Le 17 mars 2022, l’Autorité Nationale des Jeux (ANJ) a ordonné le retrait de la publicité « Tout Pour la Daronne » de Winamax, au motif qu’elle véhicule le message selon lequel les paris sportifs peuvent contribuer à la réussite sociale.
Dans son film publicitaire, Winamax met en scèneun jeune homme issu d’un milieu social modeste qui, après avoir remporté un pari sportif en ligne sur l’application mobile de l’opérateur WINAMAX, accompagne sa mère jusqu’à un ascenseur, allégorie d’un ascenseur social, traversant des étages au train de vie plus élevé jusqu’à un avion privé.

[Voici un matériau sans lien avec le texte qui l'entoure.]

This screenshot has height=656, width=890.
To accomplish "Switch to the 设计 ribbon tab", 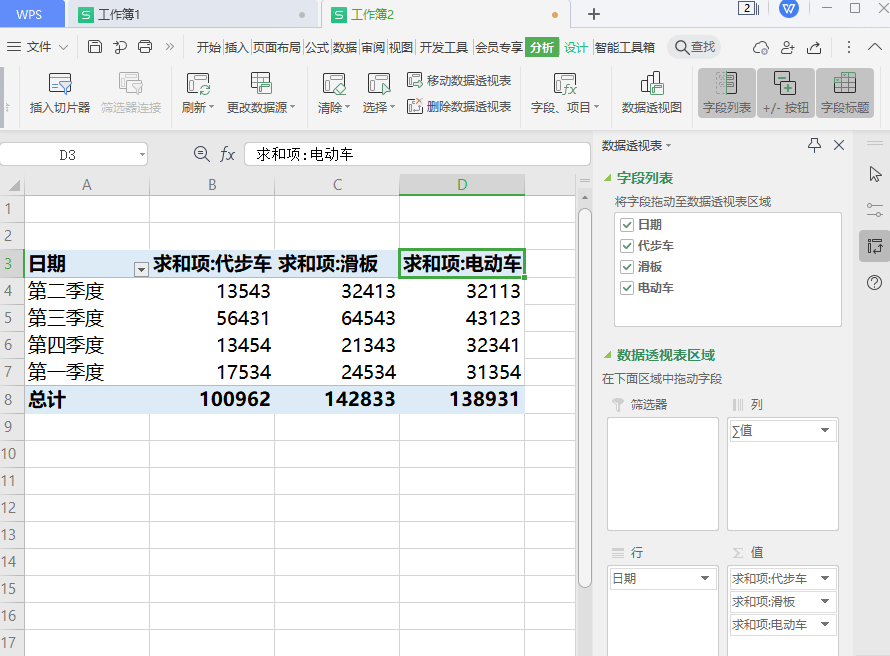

Or, la publicité pour les jeux d’argent et de hasard est strictement réglementée en France, par le Code de la sécurité intérieure et par les lignes directrices publiées par l’ANJ, qui prévoient plusieurs règles pour prévenir le jeu excessif ou pathologique et protéger les mineurs. En particulier, sont interdites les publicités en faveur d’un opérateur de jeux d’argent et de hasard qui suggèrent « que jouer contribue à la réussite sociale » (Article D. 320-9, 2° du CSI).

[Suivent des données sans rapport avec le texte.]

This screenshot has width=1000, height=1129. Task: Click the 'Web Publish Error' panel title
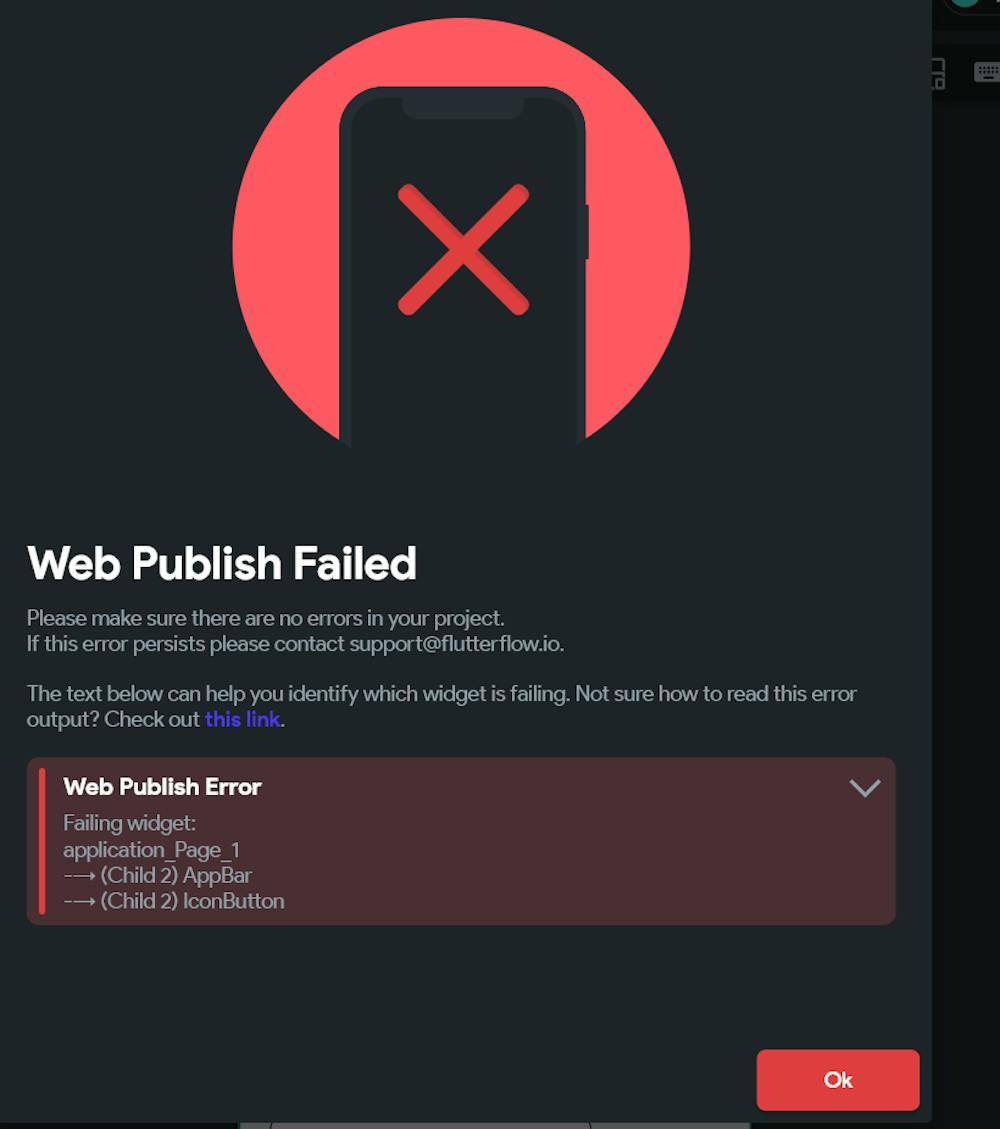coord(162,787)
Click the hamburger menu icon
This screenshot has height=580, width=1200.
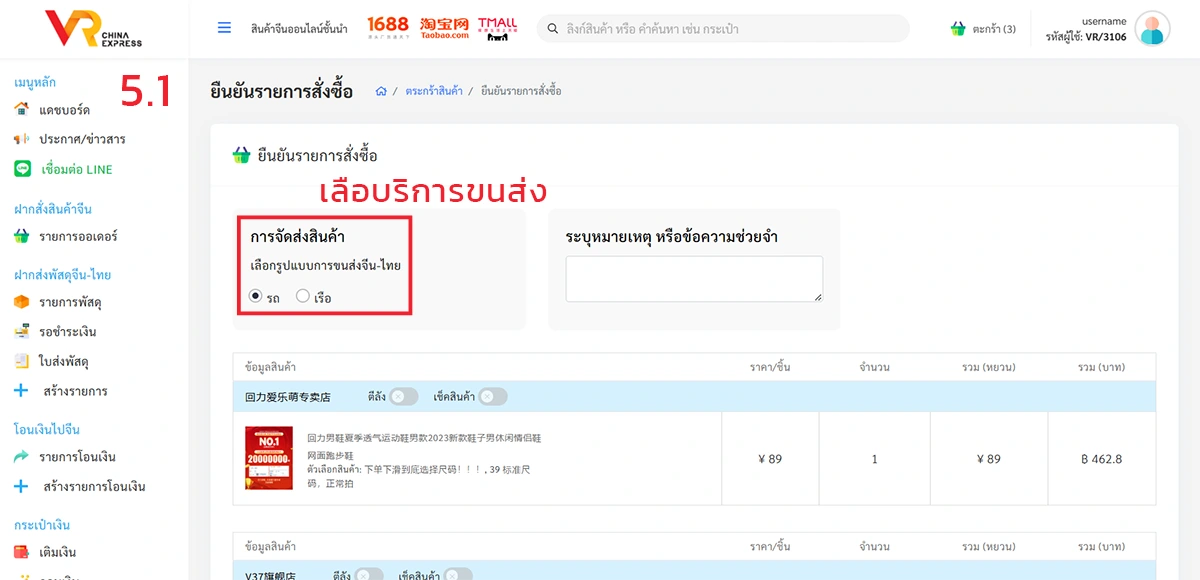[224, 28]
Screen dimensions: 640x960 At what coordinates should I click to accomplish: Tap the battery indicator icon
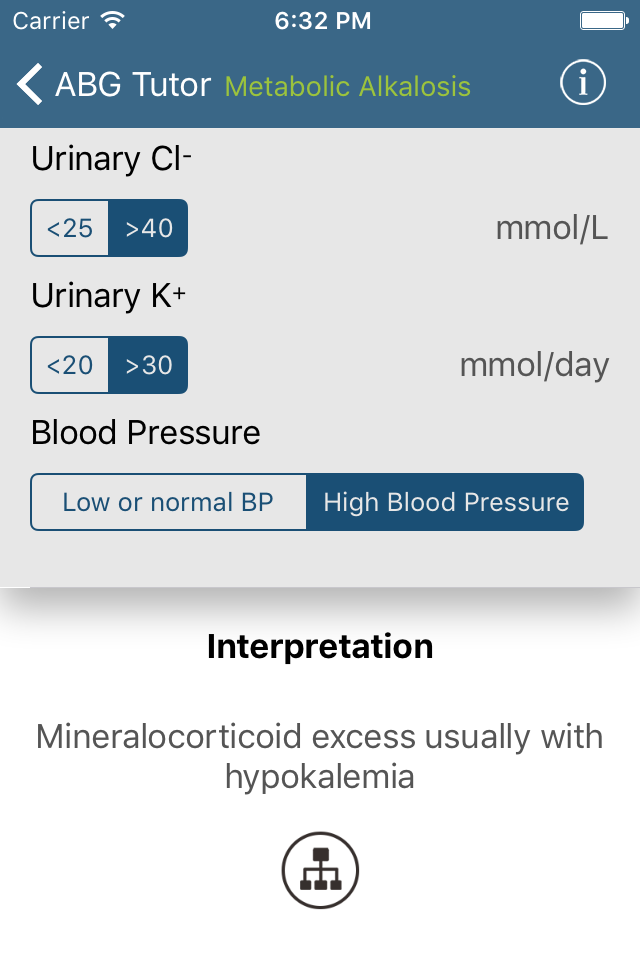(604, 21)
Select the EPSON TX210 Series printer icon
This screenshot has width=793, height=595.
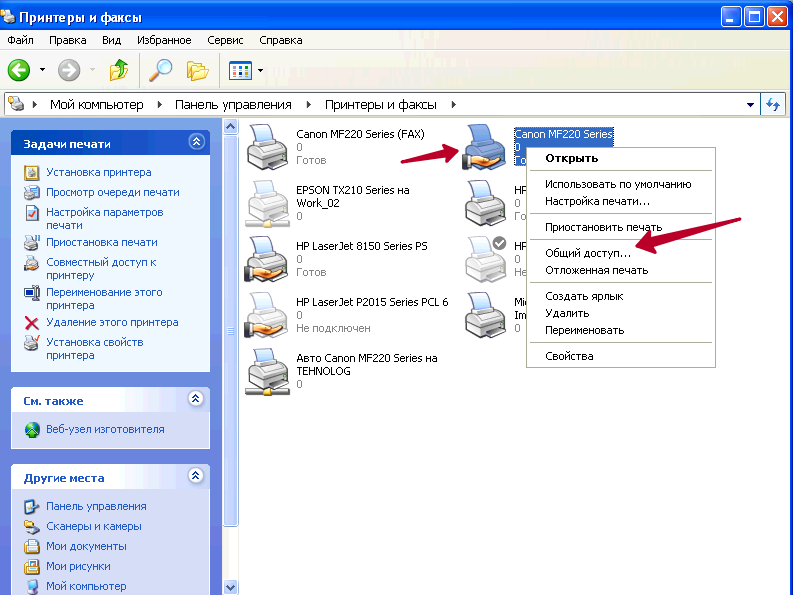(266, 203)
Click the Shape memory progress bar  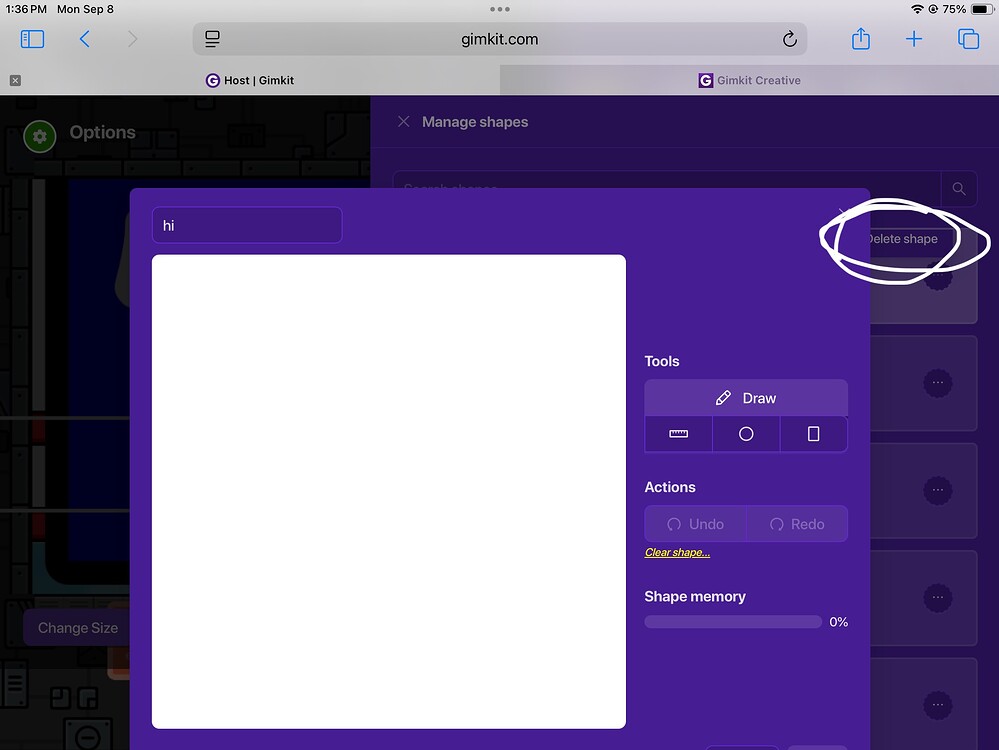(x=732, y=621)
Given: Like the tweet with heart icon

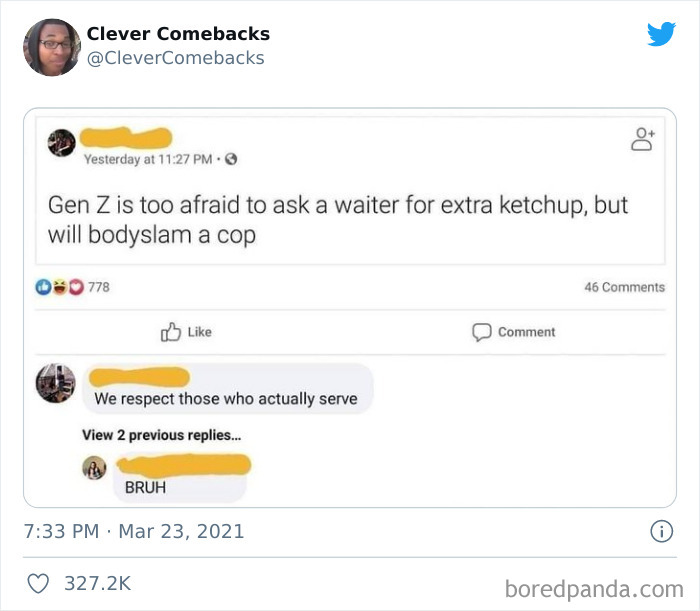Looking at the screenshot, I should 38,582.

Dans ses lignes directrices, l’ANJ précise son interprétation de ces dispositions et considère que :
- Les communications commerciales ne doivent pas associer la pratique du jeu d’argent et de hasard avec la possibilité de changer de statut social, de vivre des expériences hors du commun ou d’accéder à des services habituellement considérés comme réservés à des personnes très fortunées, par exemple un voyage en jet privé ou une croisière en yacht de luxe ;
- Les publicités hyperboliques sont autorisées sous réserve qu’elles n’aient pas pour effet, par le recours à l’emphase, à la parodie ou à une mise en scène manifestement exagérée, de contourner ou de porter atteinte aux dispositions de l’article D. 320-9 du code de la sécurité intérieure.

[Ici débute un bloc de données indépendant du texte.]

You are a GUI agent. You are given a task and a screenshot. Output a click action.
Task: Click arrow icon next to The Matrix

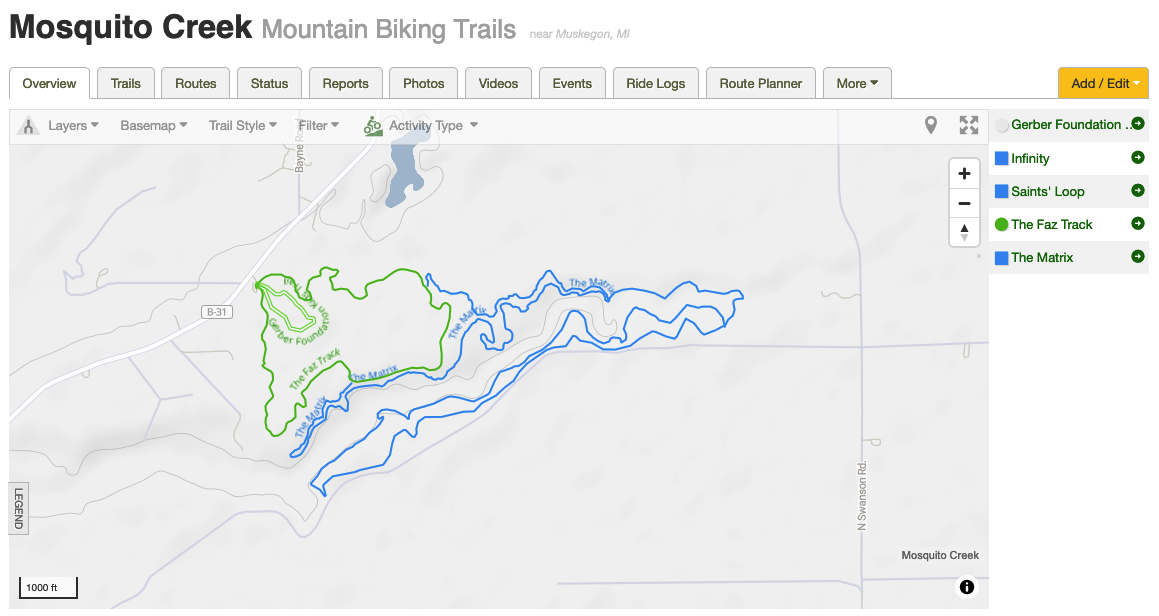(x=1137, y=257)
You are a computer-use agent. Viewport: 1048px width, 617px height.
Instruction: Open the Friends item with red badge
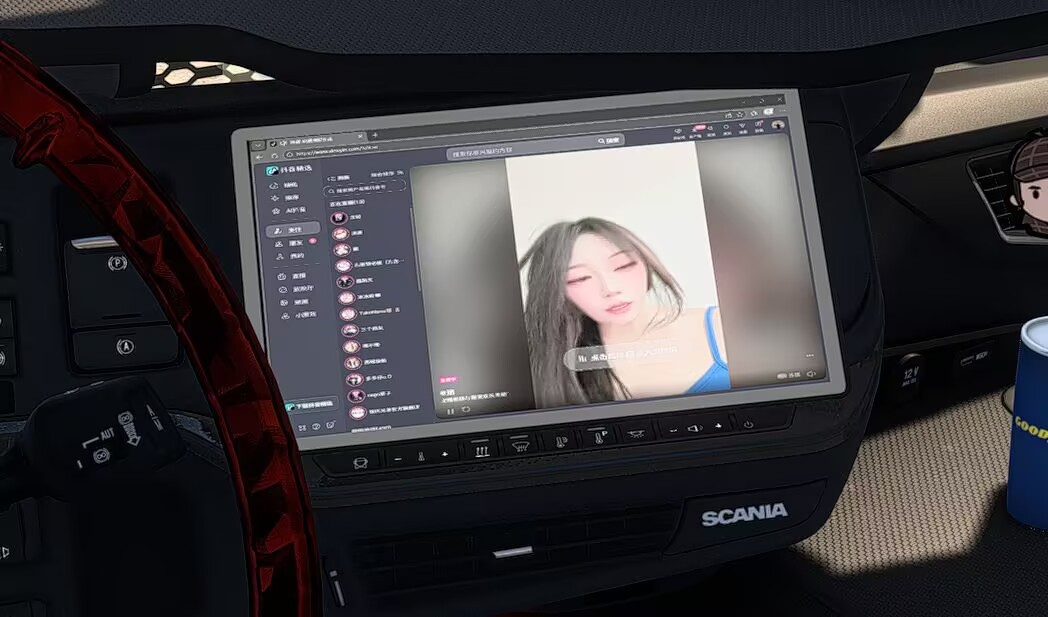[x=294, y=243]
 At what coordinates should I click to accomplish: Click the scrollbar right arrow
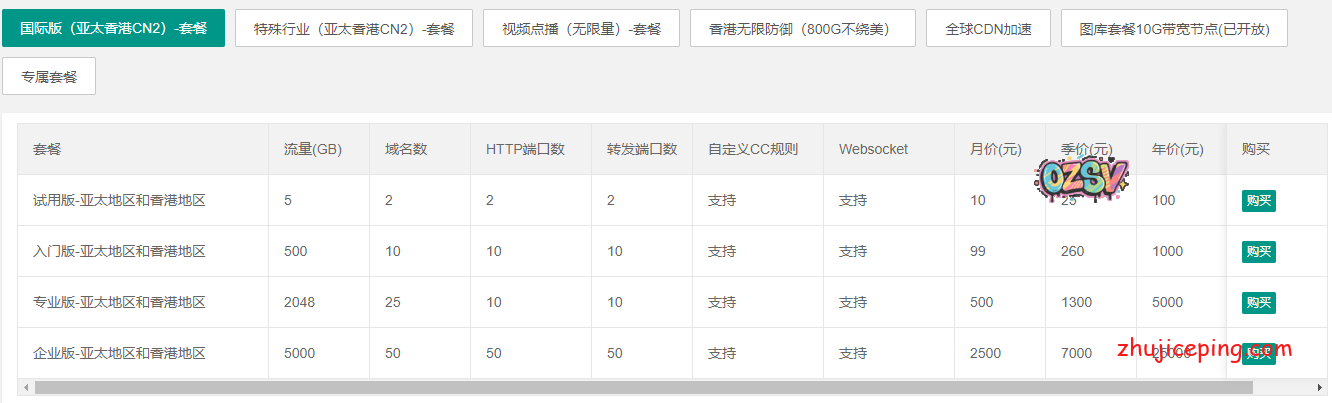coord(1319,387)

Winamax a un mois pour retirer sa publicité de tout support de diffusion, à compter de la notification de la décision. Pourtant dotée de ce pouvoir d’ordonner un retrait litigieux depuis 2010, c’est la première fois que l’ANJ l’applique conformément aux nouvelles règles établies par ses lignes directrices sur les communications commerciales du 17 février 2022.